The results of the optimized “5 band” illuminants named Sopt4, Sopt5 and Sopt6 are given in Table 2. The spectra have a high color-rendering (Ra ≥ 90), a high LER (≥364 lm/rad W) and correlated color temperature ~3000 to 4000 K. All of the three spectra have no problem rendering the CIE red sample (R9 ≥ 90). Spectra Sopt5 and Sopt6 scored satisfactorily in CQS, while Sopt4 yielded a poorer CQS result. Overall, the introduction of the 5th delta-function did not have a significant effect on the characteristics of the illuminants. However, using the ‘additional’ band resulted in spectra providing a set of higher correlated color temperatures.

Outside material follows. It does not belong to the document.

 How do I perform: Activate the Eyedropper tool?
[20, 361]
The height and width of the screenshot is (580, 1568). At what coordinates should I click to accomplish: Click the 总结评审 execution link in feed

The wavelengths and intensities of the delta-functions in the pentrachromatic spectra are shown in Fig. 2. In each case, the 5th constituent tends to approach or merge with another prominent constituent to form an ‘overlap’ region. This is particularly visible in the Sopt5 spectrum where the difference between the second (λp2 = 502 nm) and third (λp3 = 510 nm) peak wavelengths is only 8 nm. These two constituents form a wider green component which improves the color-rendering. In the Sopt4 and Sopt6 spectra the additional delta-function merged with the red component extending the red region to lower wavelengths (Sopt4) and higher wavelengths (Sopt6). The additional band at the long-wavelength position (λp5 = 651 nm) caused the expected decrease of LER (to 364 lm/rad-W), together with improvements in Qa and Qmin.

 

Fig. 2 Relative spectral power distributions versus wavelengths (nm) for the three optimized spectra of pentachromatic illuminants with Ra > 90, ηrad ≥ 364 lumens per radiant watt. Numbers above each delta function show the individual peak wavelengths in nm.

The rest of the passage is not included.